AI Infrastructure’s Second Act: Environments, Evals, Experience
The “real” work of AI Infrastructure is just beginning
AI Infrastructure is in the midst of one of the most dynamic transformations we’ve seen in decades, marked by both creative destruction and fierce debate as to where the future is heading. About a year ago, my team and I at Bessemer published our AI Infrastructure roadmap to help make sense of this rapid evolution. We’ve witnessed extraordinary innovation across the ecosystem and categories within AI Infrastructure have attracted billions in venture capital investment. The landscape has already seen IPOs and blockbuster M&A, signaling how quickly some startups have scaled within parts of the stack. And yet, despite this breathtaking progress, I believe we’re still only in Act One for AI Infrastructure, and that there’s a more consequential Act Two up ahead.
OpenAI’s Shunyu Yao offers a thoughtful perspective on how we arrived at this moment. In his essay “The Second Half”, he explains how the first phase of AI progress — characterized by breakthroughs such as backpropagation, convolutional networks, and transformers — has largely focused on advances in algorithms and methods. Today’s AI infrastructure landscape reflects this zeitgeist, with the rise of infra giants in areas such as foundation models, compute, and data labeling.
But what lies ahead could be more profound. As Shunyu articulates:
So what comes next? The second half of AI — starting now — will shift focus from solving problems to defining problems. In this new era, evaluation becomes more important than training. Instead of just asking, “Can we train a model to solve X?”, we’re asking, “What should we be training AI to do, and how do we measure real progress?”

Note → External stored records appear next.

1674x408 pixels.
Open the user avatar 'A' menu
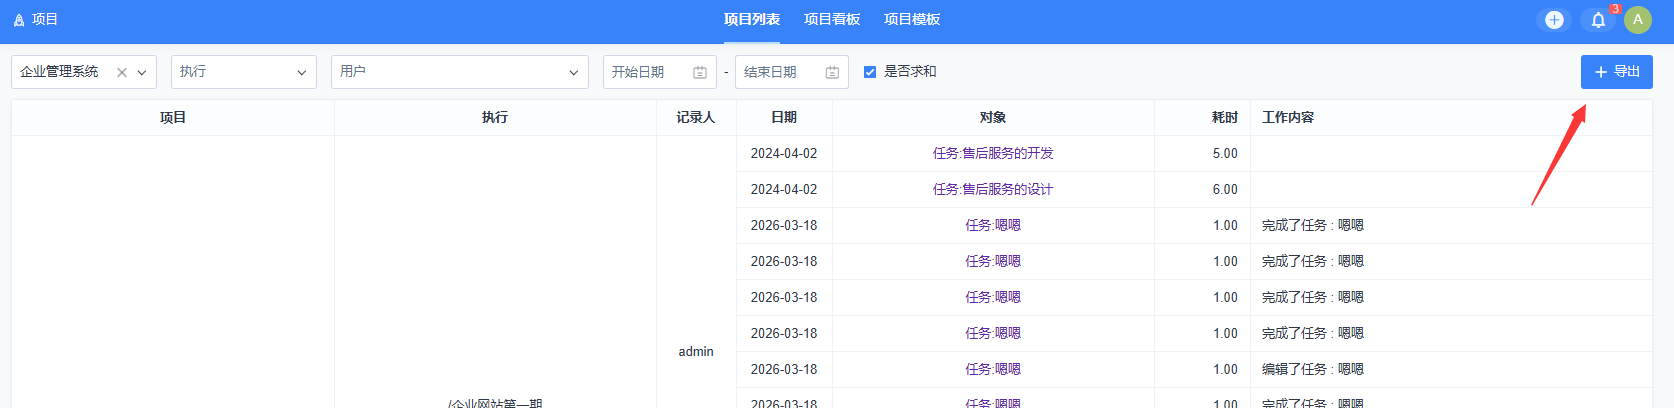[1638, 20]
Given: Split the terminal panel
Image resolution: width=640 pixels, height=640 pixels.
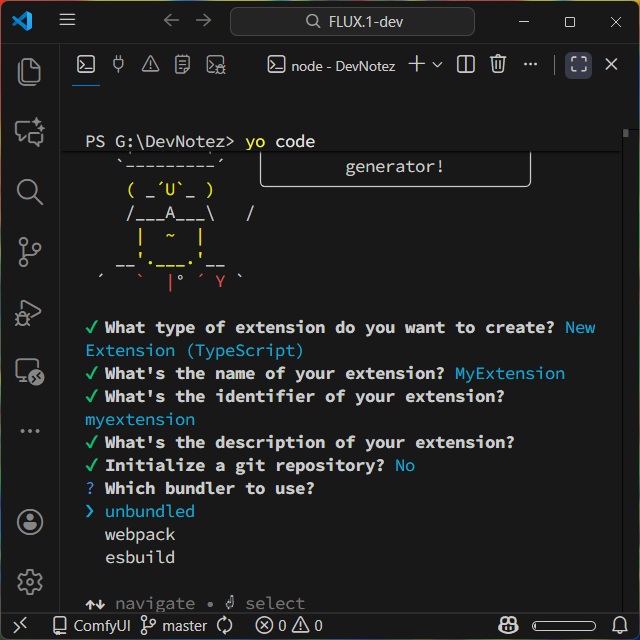Looking at the screenshot, I should pos(466,65).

I’m already observing that the agenda for state-of-the-art AI research is tilting away from improving abstract algorithms toward enabling AI to interface effectively and purposefully with reality. This is bringing reinforcement learning back into the spotlight. At the same time, as demonstrated by Walmart’s recent announcement, enterprises are maturing their use of AI from proof-of-concepts into customer-facing production deployments. As these tailwinds accelerate, an Act Two for AI Infrastructure is unfolding as we enter an “Era of Experience” (chart above), where infrastructure innovations are purpose-built to ground AI in an operational context for real-world utility. Here are some key frontiers that I’ve seen taking shape:
Environments: If Act One was about human-generated datasets and annotation, Act Two goes one step further into interactive techniques to support real-world learning. Examples here include high-fidelity task curation and scalable generation of reinforcement learning environments/gyms.

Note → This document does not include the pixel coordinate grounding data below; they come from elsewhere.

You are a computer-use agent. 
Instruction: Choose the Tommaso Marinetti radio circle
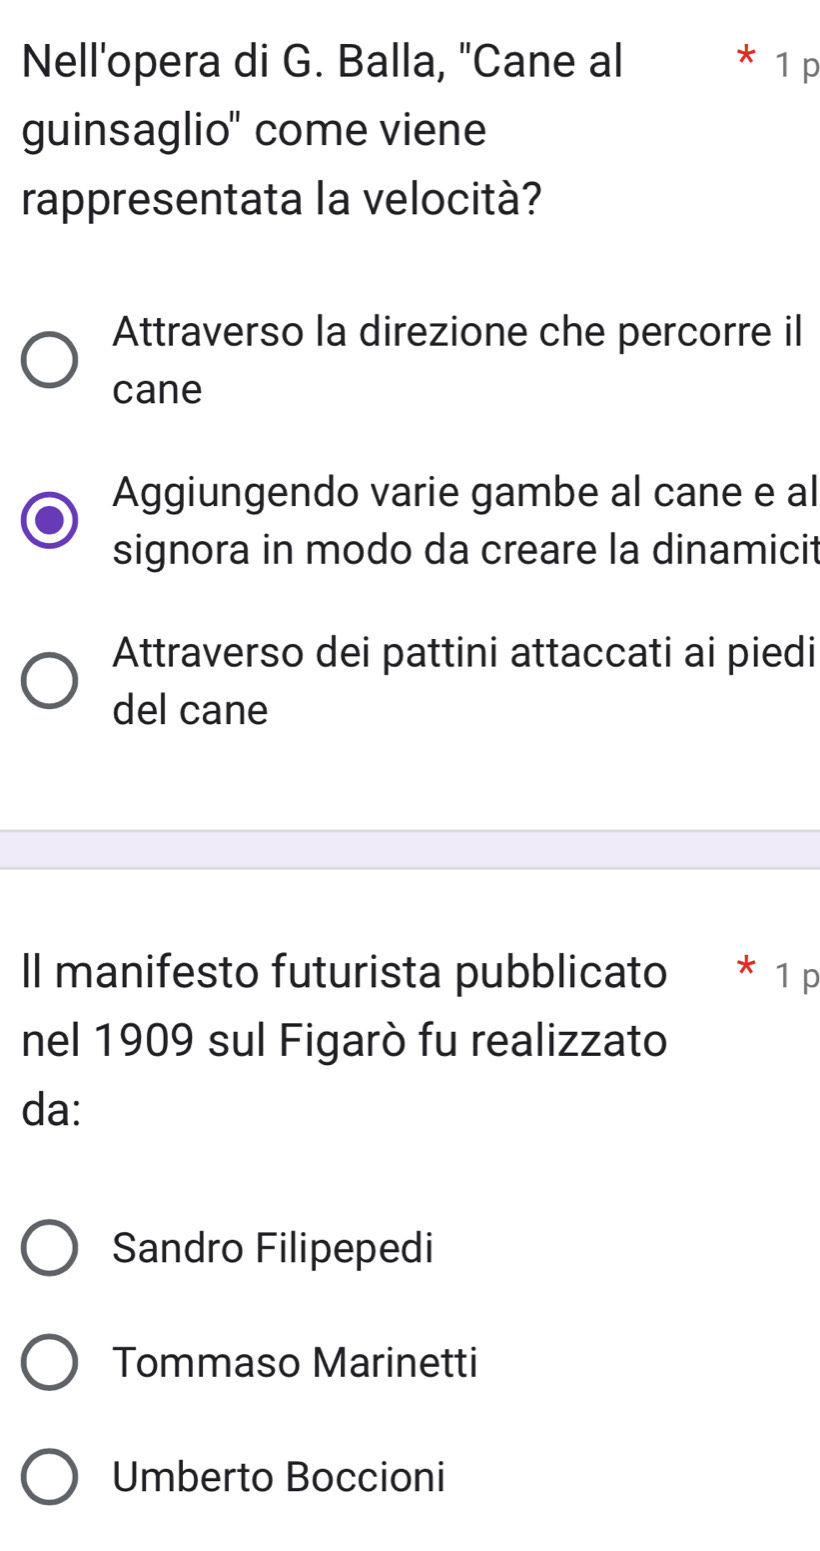pyautogui.click(x=50, y=1362)
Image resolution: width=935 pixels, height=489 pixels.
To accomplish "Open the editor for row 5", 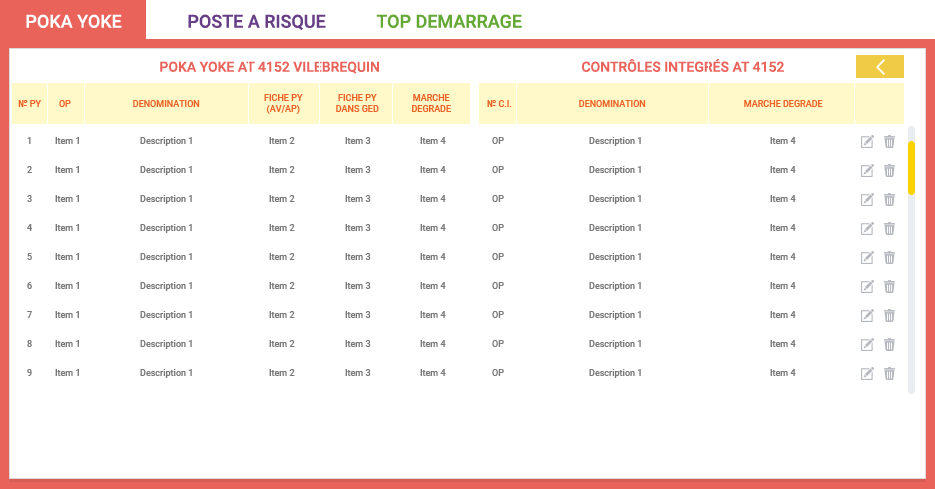I will [x=867, y=258].
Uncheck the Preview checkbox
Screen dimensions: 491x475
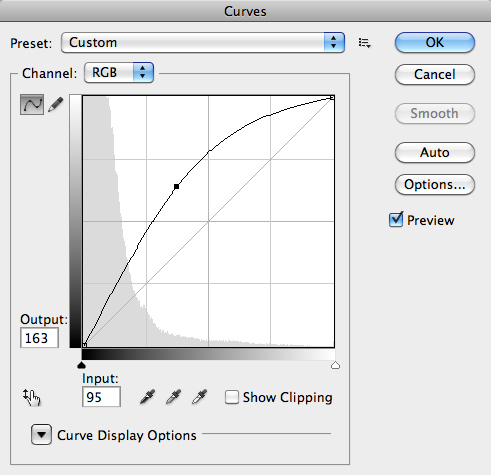(396, 220)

Evals: Act Two requires a fundamental re-thinking of evals since real-world parameters are very different from benchmark climbing on leaderboards. I’m already seeing the emergence of new innovations around LLM-as-a-judge, continuous methods, and novel setups/proprietary frameworks.
Systems: Act Two centers on system design rather than models as the primitive. Infrastructure is advancing to support production-quality compound AI systems and agentic workflows across functional “experience” components such as memory (especially for long-horizon tasks), knowledge retrieval, reasoning, and inference optimization.
The first arc of AI progress (and corresponding dominant AI infrastructure paradigms) largely echoes Sutton’s “Bitter Lesson”, which puts forth that the most enduring advances in AI have come not from human-crafted knowledge or domain-specific heuristics, but from leveraging compute and general learning algorithms. While this lesson serves as a reminder that there are still many “unknown unknowns” as to which ideas will prove most effective in our quest to scalably embed context, understanding, and expertise into AI systems, I’m excited to see what breakthroughs emerge in Act Two when the “real” work of AI Infrastructure begins.